╭─ DATA PROVIDED
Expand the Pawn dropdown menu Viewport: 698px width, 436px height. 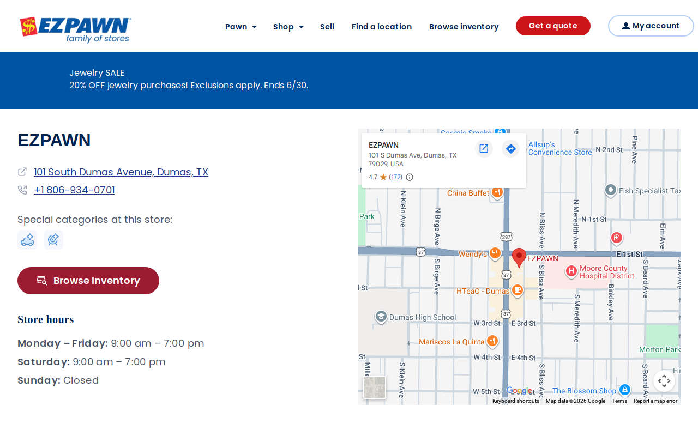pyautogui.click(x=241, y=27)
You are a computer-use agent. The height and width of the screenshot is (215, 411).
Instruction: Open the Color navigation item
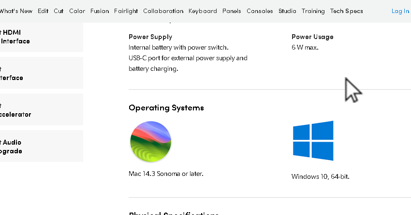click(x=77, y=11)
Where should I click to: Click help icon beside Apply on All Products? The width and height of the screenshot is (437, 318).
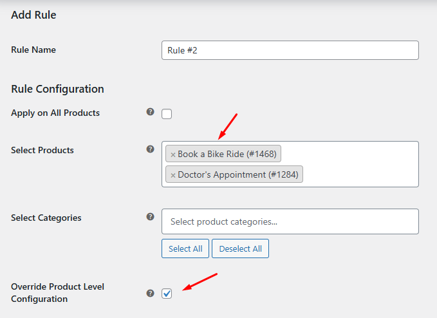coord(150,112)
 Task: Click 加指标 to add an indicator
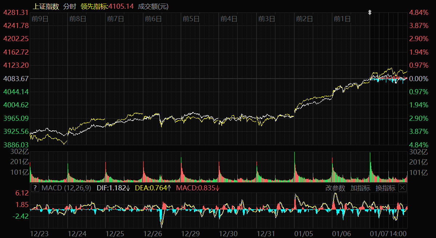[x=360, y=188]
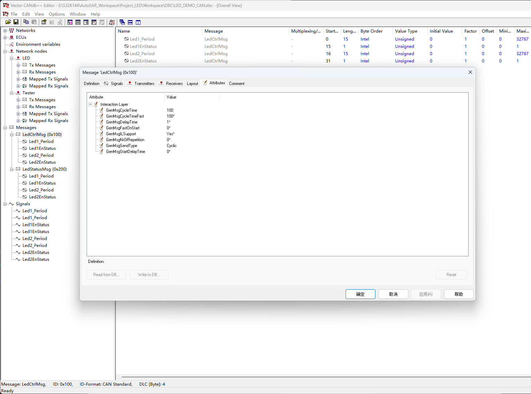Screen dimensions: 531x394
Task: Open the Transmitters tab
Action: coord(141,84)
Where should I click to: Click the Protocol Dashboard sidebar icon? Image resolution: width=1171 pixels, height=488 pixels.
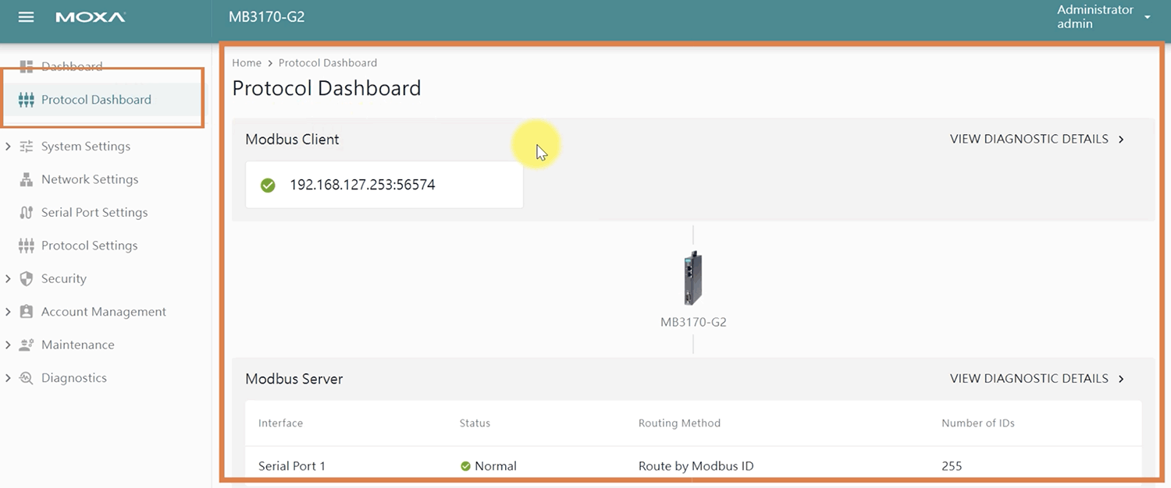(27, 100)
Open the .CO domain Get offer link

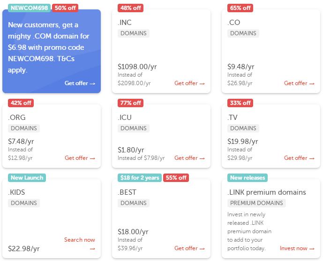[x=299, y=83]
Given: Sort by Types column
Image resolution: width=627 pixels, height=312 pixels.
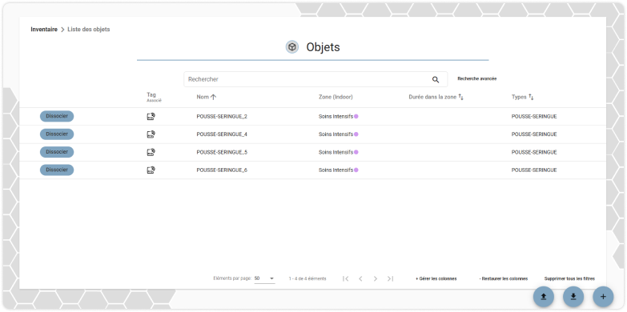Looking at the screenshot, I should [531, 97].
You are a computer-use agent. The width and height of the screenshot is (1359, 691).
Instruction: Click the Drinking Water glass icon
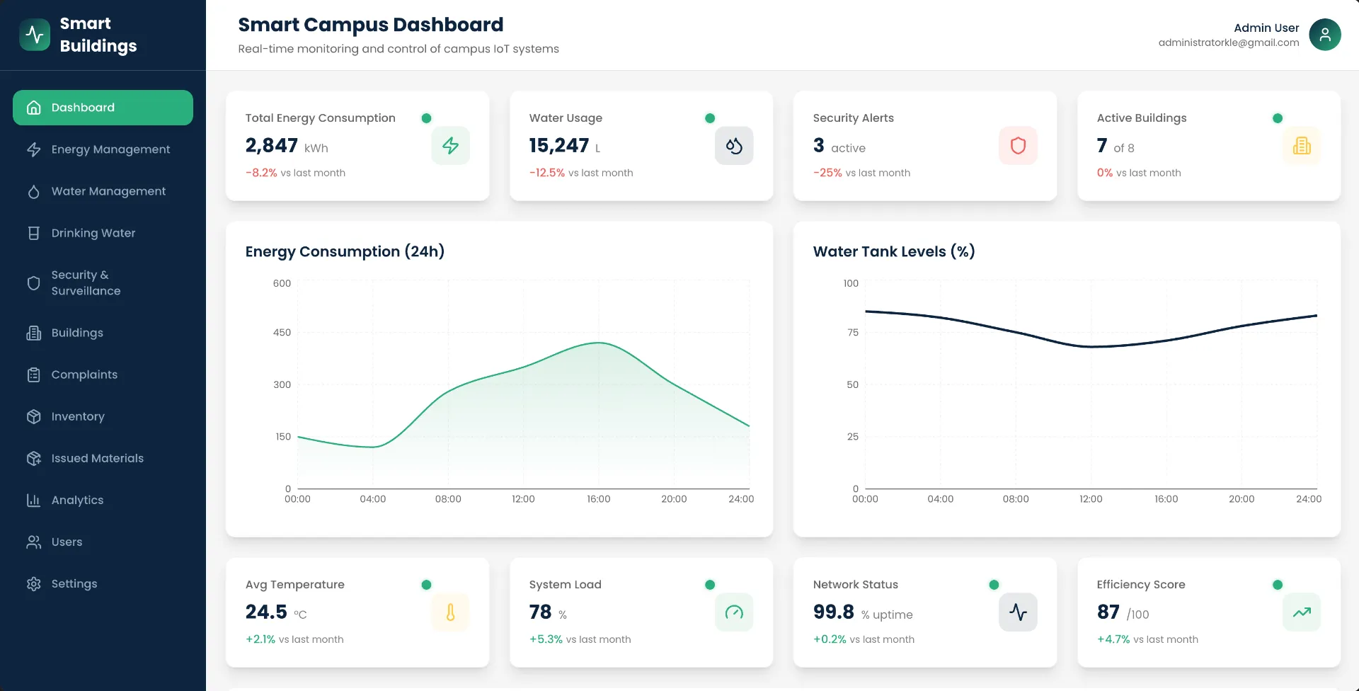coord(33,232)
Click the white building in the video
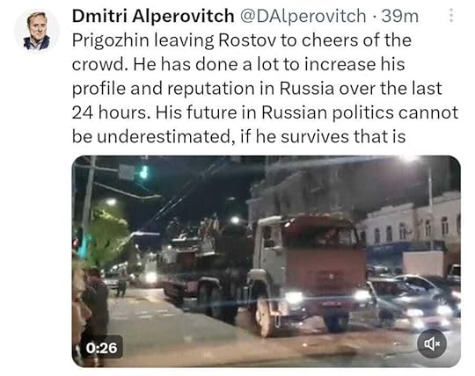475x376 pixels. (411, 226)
╰─
Copy out the lines above word for word, starting at the line that contains "Where should I click to: Click the" and ending with the last line of the records. Leave out the pictures.

Where should I click to: Click the Protocol Dashboard sidebar icon? Image resolution: width=1171 pixels, height=488 pixels.
(27, 100)
Open the .CO domain Get offer link

[x=299, y=83]
Given: Sort by Types column
Image resolution: width=627 pixels, height=312 pixels.
Looking at the screenshot, I should [531, 97].
You are a computer-use agent. The width and height of the screenshot is (1359, 691).
Instruction: Click the Drinking Water glass icon
coord(33,232)
Click the white building in the video
475x376 pixels. (411, 226)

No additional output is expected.